The blade grinds vary also. My older drop point has a nice thin edge, and cuts very efficiently, while the edge on my new clip-point is thicker, and will need some edge angle reduction to cut as well. Blade grinds on both knives are very symetrical, surprisingly so considering how much variation there is in other places.

The bottom line is that the Pioneers are an extremely strong, ergonomic, and efficient folding knife, somewhat hand-made, for a heck of a price. They walk the walk and talk the talk prouder than anything I have handled short of a Sebenza costing twice as much. Huge value in terms of tough cutting tool per dollar. I recommend the drop point, or the swept point. The clip point has the same edge and tip shape as the drop point, so it might as well be called the hump-back instead.

Harv, Thank you for a great evaluation on my future purchase. Does your new one have the lock release on the side of the scale? Did you recommend the drop point over the clip because of strength? I was going to get the clip, just cause I like clip points, but if strength is an issue I would get the drop. One more question..about the swept point..how is it for everyday cutting tasks? I ask because I never used one but they do look good. Thx again.

Is the PioneerII the one with the scale on the side? Does it have the new clip? Any pix online?

I heartily agree with pretty much everything Steve said. These are impressive knives. I got my first one used after hearing Bill McWilliams discuss his thoughts on them and have been heartily impressed.

The clip point and drop point are both very similar, similar enough to make you wonder why they make both models. I think I like the clip point better if only for esthetics sake.

The clip is the weakest part of the knife, but there are supposed to be new clips on the new models.

The ONLY thing I think would improve this knife (other than a different clip) is a full-flat grind. But then, I think that aboout every knife.

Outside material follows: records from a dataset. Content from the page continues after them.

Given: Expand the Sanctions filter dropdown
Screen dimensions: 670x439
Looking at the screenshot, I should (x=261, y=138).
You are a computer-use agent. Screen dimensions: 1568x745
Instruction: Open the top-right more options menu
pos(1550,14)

CD, I called the company and they told me that the lock release was on the side just like the Carnivore. I haven't seen a pic and I'm not sure of the new clip, but I'm going to get both the clip and the kydex sheath. I'm sure that I will love the knife. Thx for the reply.
Clip point vs. drop point:

My drop point is older and has nice lines. The idea of a drop point is to have an in-line point that is fairly broad and strong. The idea of a clip point is to achieve a finer point. Perplexingly, the Pioneer clip-point blade spine rises a little bit before the start of the clip. The end result is that the point is of about the same angle and location, i.e. the edge and point have virtually the same shape as on the drop point, so the only effective difference is that the clip point blade has a hump. I don't see where that enhances anything. It is just a different shape. Not only that, but the clip is not straight, but has a slight drop to it. Maybe that was Bob Taylor's objective though, to provide a clip point for those who demand it without changing the functional geometry of the blade edge and point.


I love the "old" Pioneers and have three of them (2-drop & 1-clip point).
The best descriptions have already been made. However, I like Steve's comparison to the HumVee.
I'm not afraid to use them, get them dirty, wet, muddy, etc. Just wash em out with warm water followed by WD-40 & compressed air blowout, followed again by a dab of almost any oil on the pivot. None of my blades or any other areas of the knives have stained or rusted. I changed the edge angle of all of mine from ? to 20 degrees. Those blades are HARD!!!!. Better have some diamond stones.
I'd kinda compare the Pioneer to my Browning Citori and my Remington 850 pump.
The Citori is a more refined shotgun, but the 850 goes out in the field, rain, fog, snow....it's a working gun. The Citori goes inside at the first sight of rain, and really only gets used for skeet shooting.

If I get rich (?), I'll get the Pioneer II. But my heart is already set for the Carnivore.
Great knives !!! Too bad hardly anyone knows it.
I thought about the Carnivore Bill, but I think a Pioneer will suit my needs a little better and not look so intimadating at work.. Thx for your input, it is well taken.